Megan McArdle states the unpopular truth that there’s little we can do to prevent another massacre:
What Lanza shows us is the limits of the obvious policy responses. He had all the mental health resources he needed — and he did it anyway. The law stopped him from buying a gun — and he did it anyway. The school had an intercom system aimed at stopping unauthorized entry — and he did it anyway. Any practical, easy-to-implement solution to school shootings that you could propose, along with several that were not at all easy to implement, was already in place. Somehow, Lanza blew through them all.

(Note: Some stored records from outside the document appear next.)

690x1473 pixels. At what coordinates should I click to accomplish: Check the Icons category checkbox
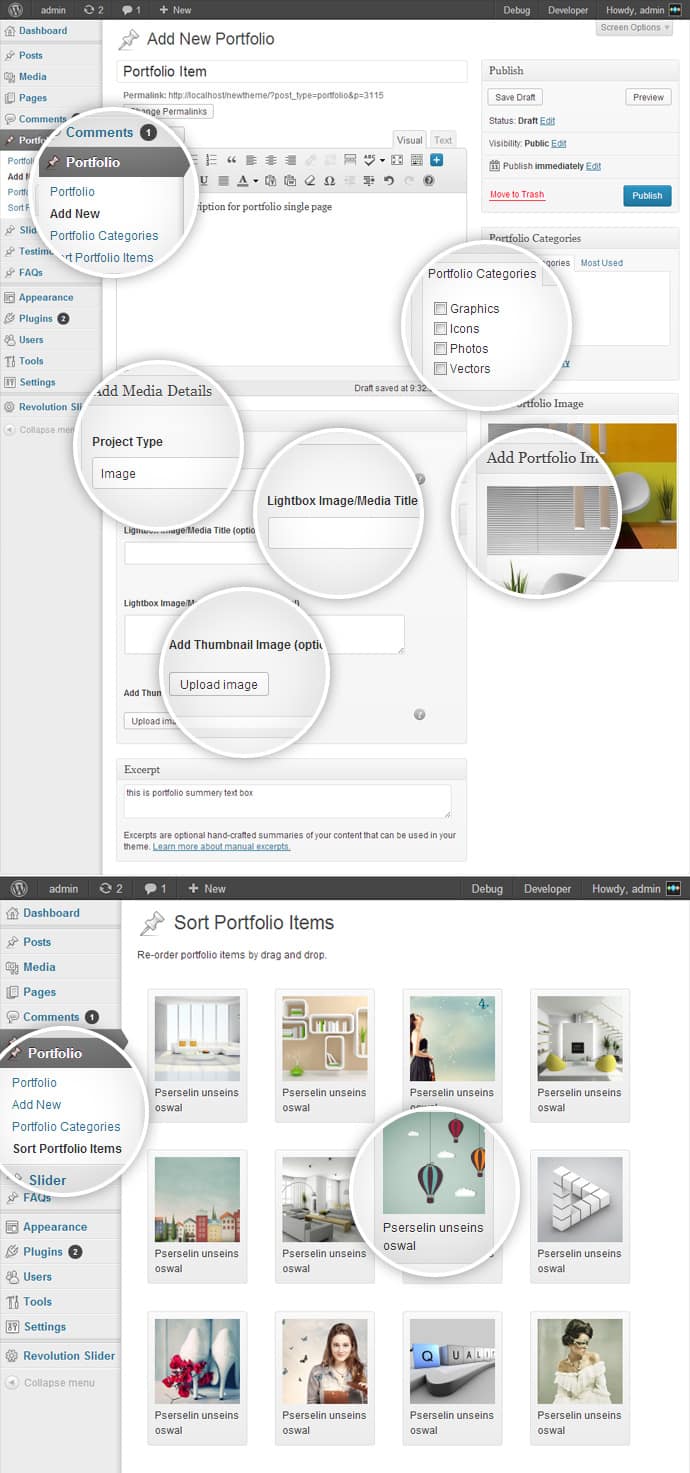[440, 329]
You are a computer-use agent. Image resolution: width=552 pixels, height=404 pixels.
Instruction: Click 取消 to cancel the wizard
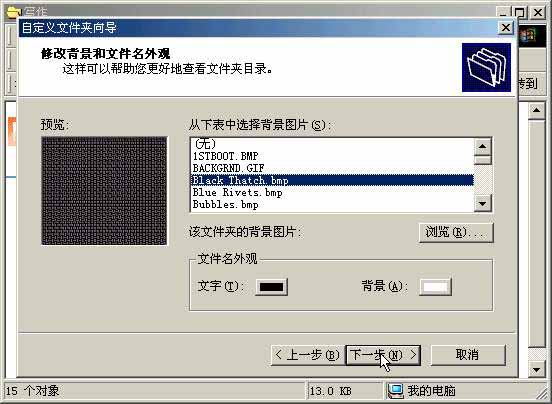click(468, 355)
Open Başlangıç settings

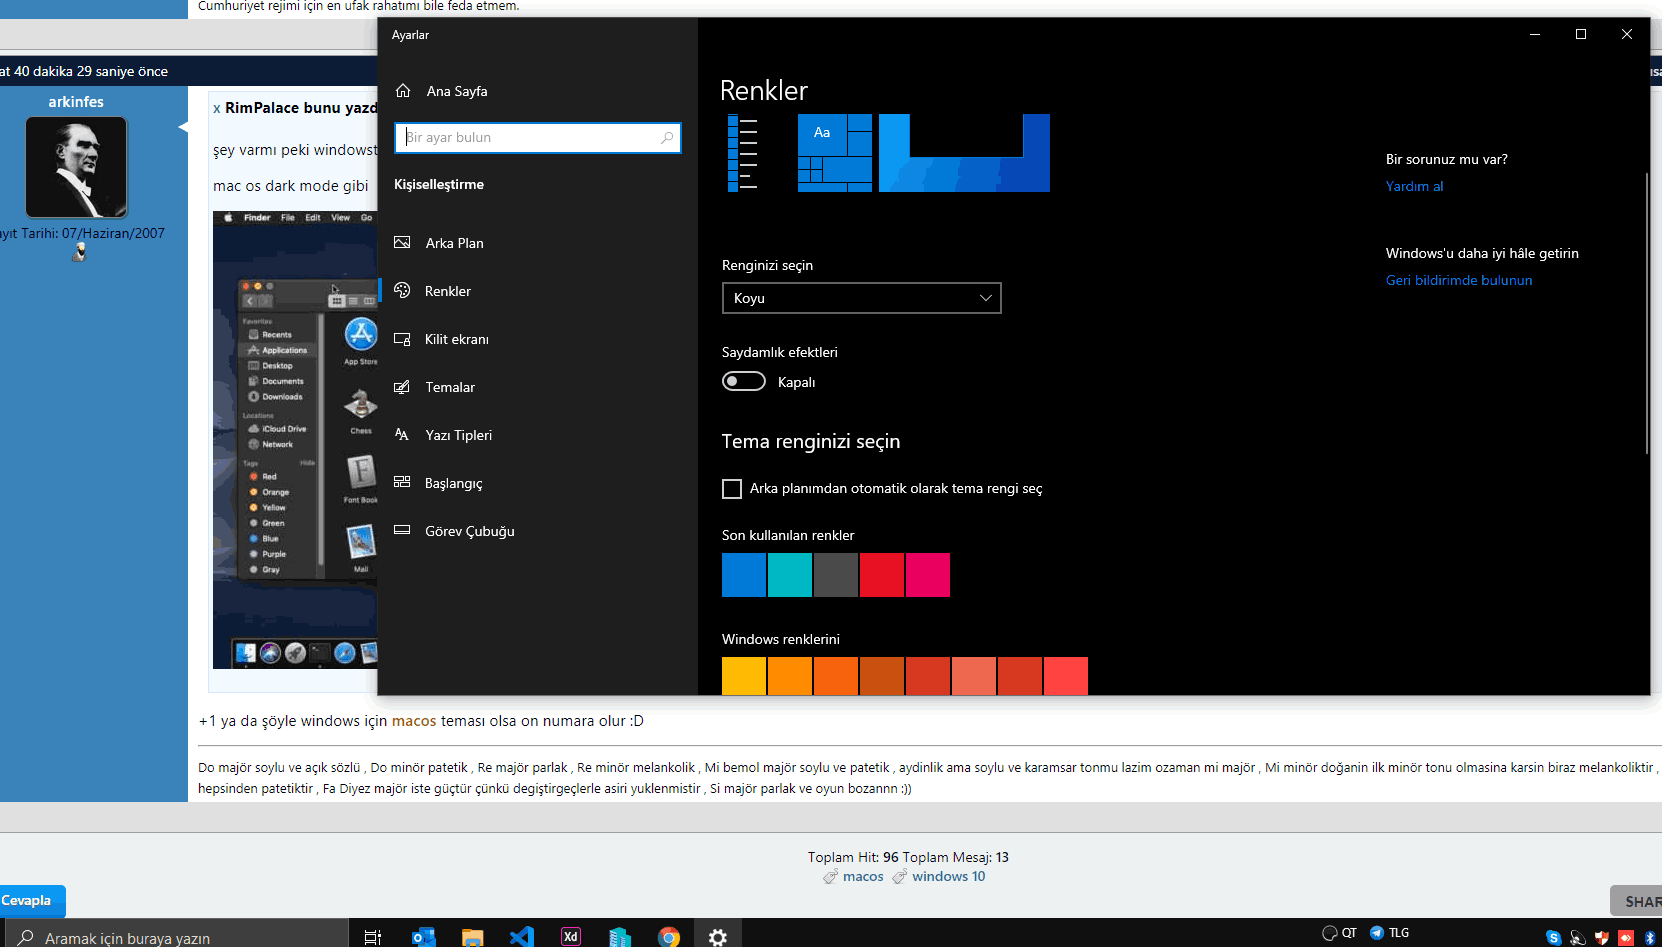pyautogui.click(x=453, y=483)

Perhaps we need to go farther. But how far? The one thing we cannot do, though this did not stop many people from suggesting it, is to ban “the types of weapons that make these shootings possible”. It is easy and satisfying to be for “gun control” in the abstract, but we cannot pass gun control, in the abstract. We have to pass a specific law that describes very specifically what people may and may not do. That means we need to carefully specify the features that makes these shootings possible. And unfortunately, the feature is… “fires metal pellets at high speed”.

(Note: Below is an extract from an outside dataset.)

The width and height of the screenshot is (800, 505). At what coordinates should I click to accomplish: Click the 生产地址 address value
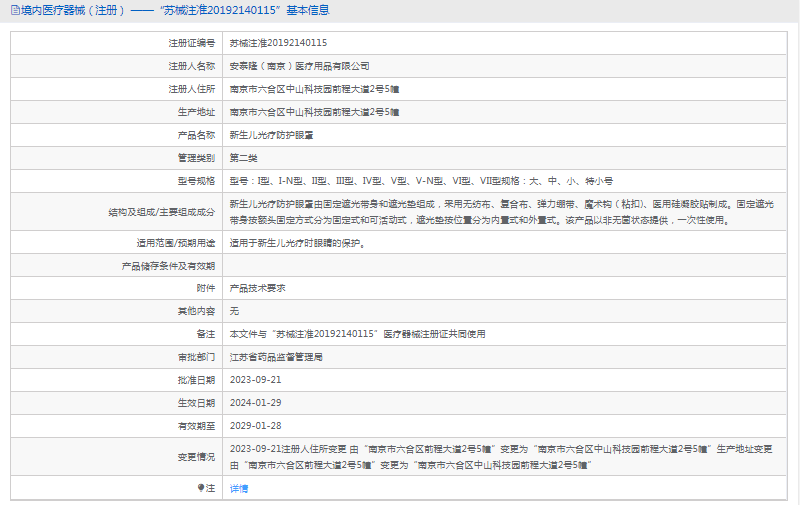pos(315,112)
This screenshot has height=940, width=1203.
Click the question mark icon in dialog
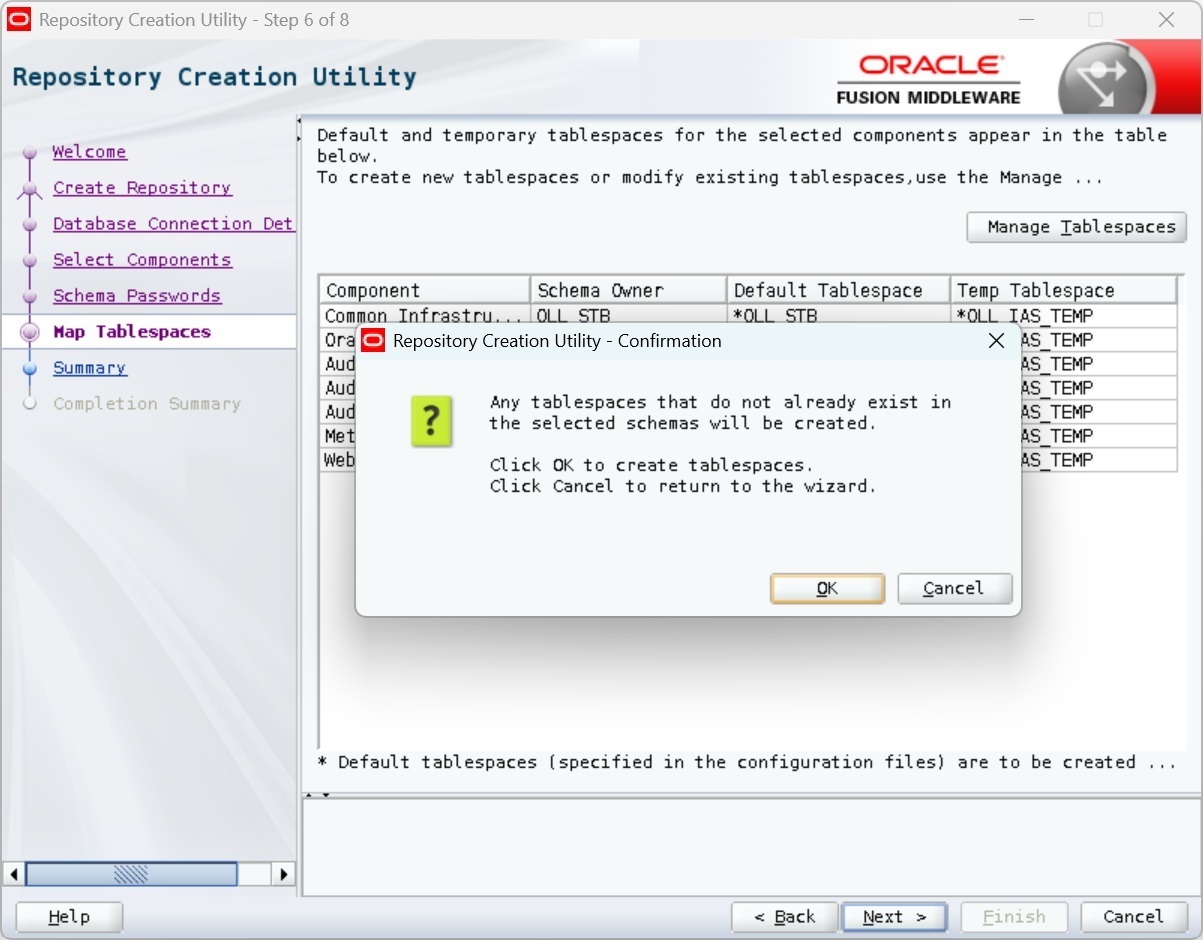tap(432, 421)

You don’t need a special kind of gun to shoot civilians. You just need a gun. A handgun, a shotgun, and a rifle are all pretty deadly at close quarters, and Lanza went to the school with all three. (He left the shotgun in the back of a car). You don’t need a military style rifle, or a high-powered scope, or a pistol grip, or a detachable stock, because concealment is not a big issue, and you don’t need much aim to put a bullet into someone at ten feet. Nor can you stop these shootings by restricting people to hunting rifles, which for some reason people seem to think are less deadly than regular guns.